Glücklicherweise unterstützten ihn wenigstens James Holden und Malcolm Trent. »Sicher, mit der Zeit wird der Müll unter Farn und Büschen verschwinden«, sagte Trent. »Aber das wird Jahre dauern. Ich finde, Medway hat recht. Wir sollten den Abfall eingraben, wenn es unser Budget erlaubt.«

Holden nickte. »Ich bin auch für den Bulldozer, und wenn er die finanzielle Leistungskraft des Komitees übersteigt, werden wir gern in die Bresche springen.« Damit war die Sache erledigt, und Adrian lächelte dankbar.

Nach langem Hin und Her entschied man sich, einem Rinderfarmer, der gleichzeitig Bauunternehmer war und einige Bulldozer besaß, den Auftrag zu erteilen. Sie hofften, der Mann würde ihnen mit dem Preis entgegenkommen, da er der Gemeinde angehörte und auch ein Interesse daran haben mußte, daß der Müll beseitigt wurde.

»Und wenn weitere Spenden eingetroffen sind, werden wir unsere nächsten Schritte besprechen«, sagte Adrian unklugerweise. Hill, Jackson und Belton begannen wieder zu murren, denn das Geld würde aus ihren Taschen fließen müssen. Adrian erwähnte ungeduldig, daß er schon eine ganz schöne Summe beisammen habe, und James Holden brach fast einen Streit vom Zaun, als er verächtlich von >Pfennigfuchsern< redete. Trent griff schlichtend ein, indem er hastig fragte: »Das wär’s für heute, nicht wahr?«

 

»Nun, hast du wichtige Geschäfte erledigt?« fragte Jo boshaft, als ihr Vater müde und leicht irritiert nach Hause kam.

»Geschäfte? Es hat zwei Stunden gedauert, bis wir uns über den Bulldozer geeinigt haben. Dabei hätte man das in fünf Minuten besprechen können.«

»Mach dir nichts draus, Liebling«, sagte Christine, »es ist immerhin ein Anfang.« Und Robert meinte, auf dem Land wären die Leute eben ein bißchen langsamer und Adrian habe zumindest den Stein ins Rollen gebracht.

»Ich verstehe nicht, warum sie so wenig Begeisterung zeigen«, sagte Adrian traurig. »Sie müssen doch inzwischen begriffen haben, wie wichtig der Umweltschutz ist. Bei der ersten Versammlung taten sie so, als könnte es ihnen gar nicht schnell genug gehen.«

Christine strich ihm beruhigend über den Kopf und drückte ihm eine Tasse Kaffee in die Hand.
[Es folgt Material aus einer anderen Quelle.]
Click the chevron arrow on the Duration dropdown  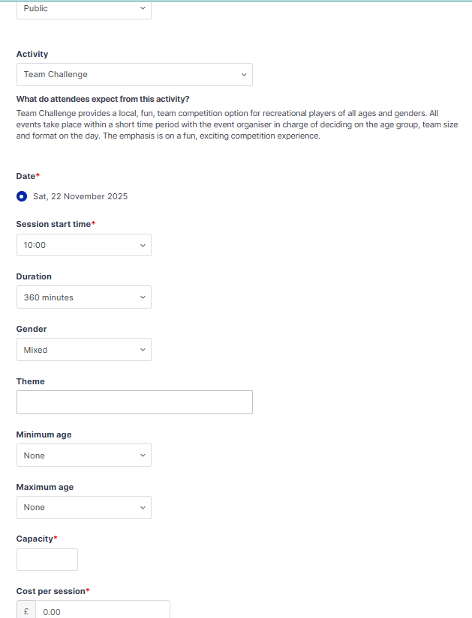click(143, 297)
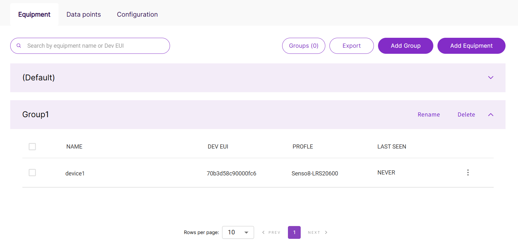The height and width of the screenshot is (243, 518).
Task: Switch to the Data points tab
Action: click(83, 14)
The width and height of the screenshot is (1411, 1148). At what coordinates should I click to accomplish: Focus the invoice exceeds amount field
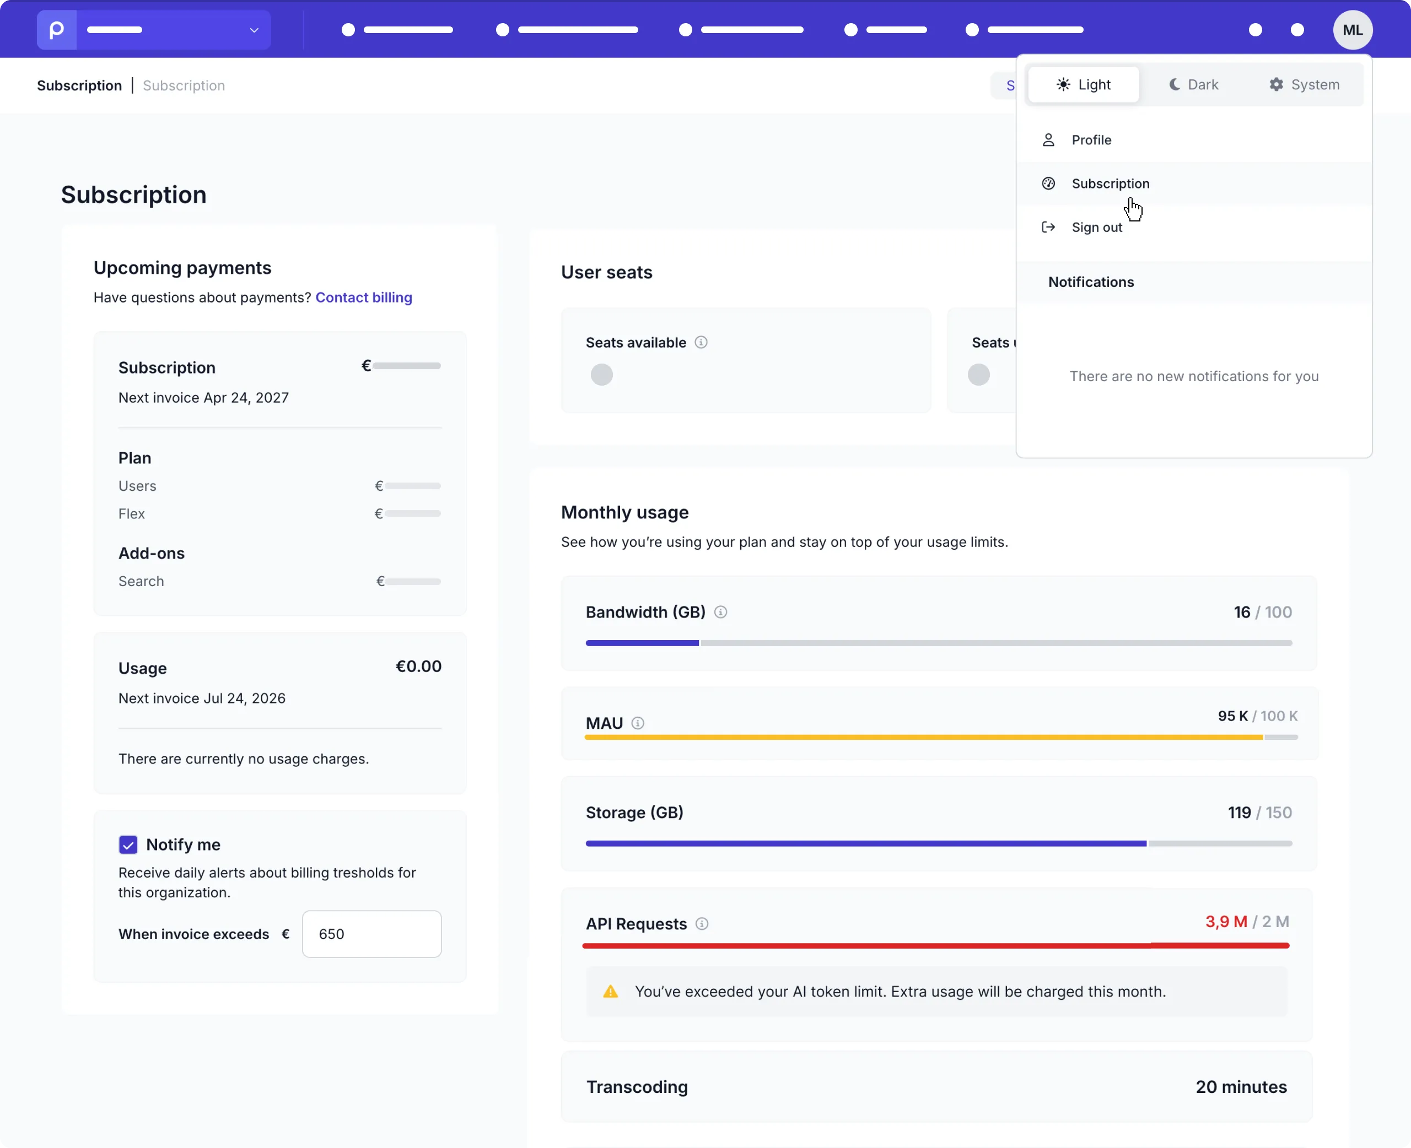pos(372,934)
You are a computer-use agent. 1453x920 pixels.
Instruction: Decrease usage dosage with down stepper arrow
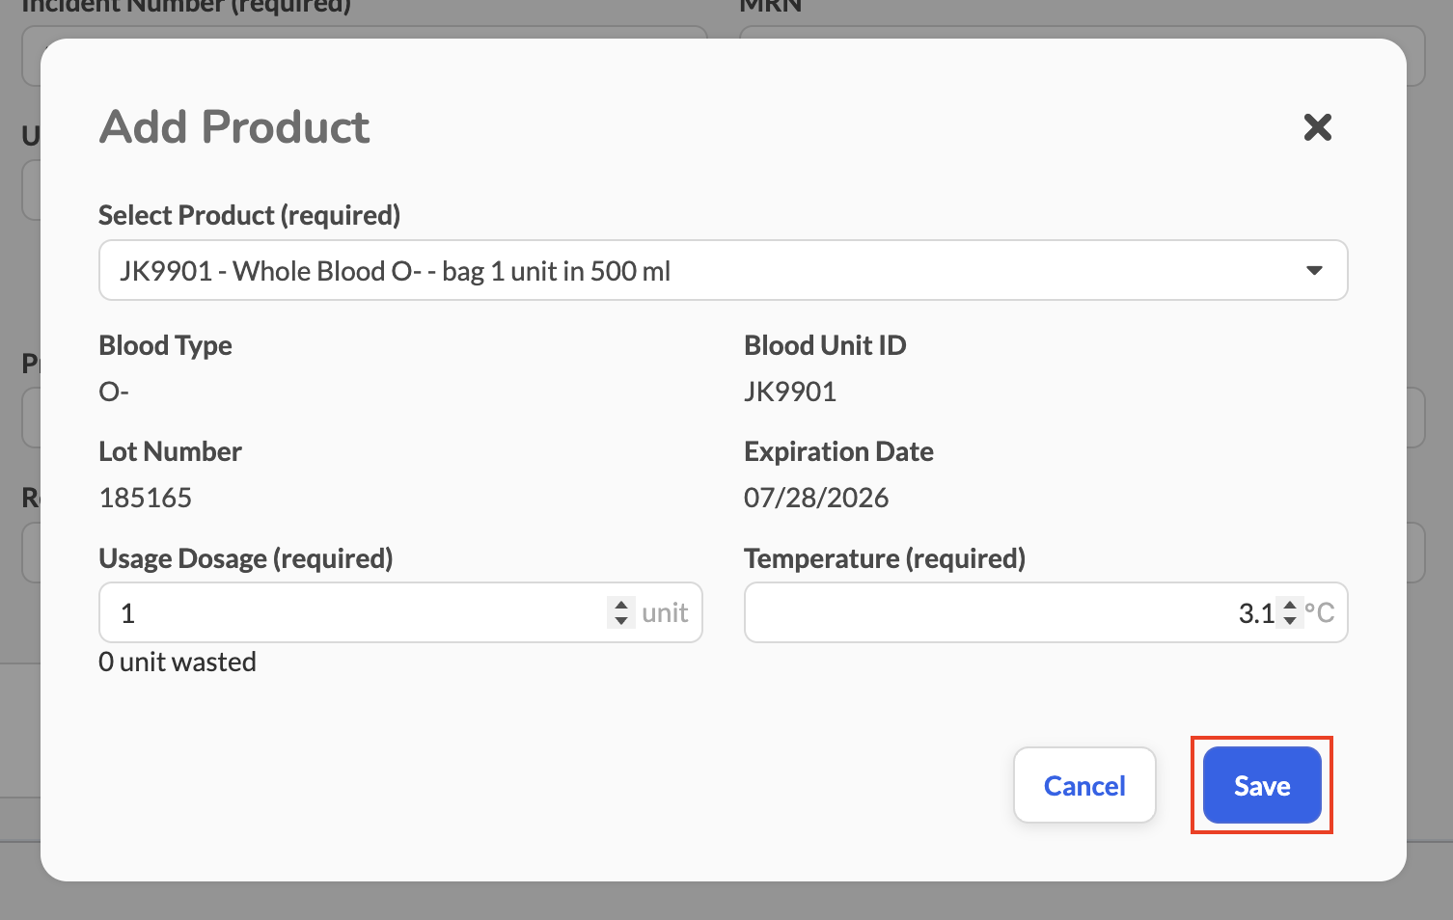click(x=621, y=620)
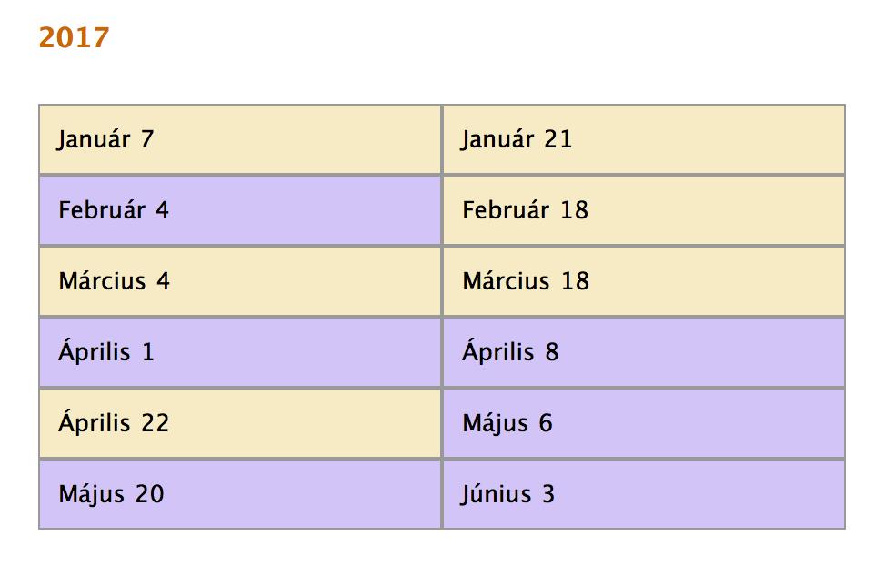Select the Május 20 cell
Screen dimensions: 884x577
click(x=240, y=494)
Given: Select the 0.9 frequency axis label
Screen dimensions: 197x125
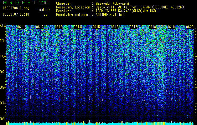Looking at the screenshot, I should pos(3,72).
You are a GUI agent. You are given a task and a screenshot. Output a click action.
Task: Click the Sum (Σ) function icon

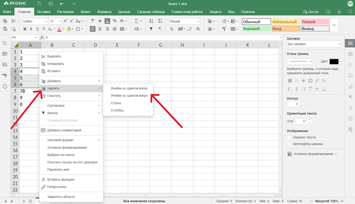137,21
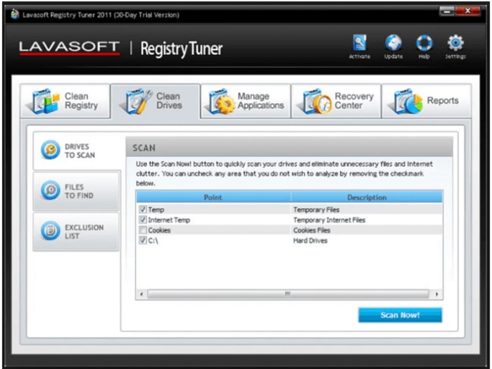This screenshot has width=492, height=369.
Task: Uncheck the C:\ drive checkbox
Action: coord(142,240)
Aber Robert meinte, Adrian könne in seinen Büchern zwar eine Menge über Städter schreiben, über die Landbevölkerung müsse er jedoch noch sehr viel lernen.

Sie gingen an diesem Abend nicht sehr fröhlich auseinander, als sie sich in ihre Zimmer zurückzogen — alle außer Jo, die noch vor dem Kamin sitzen blieb.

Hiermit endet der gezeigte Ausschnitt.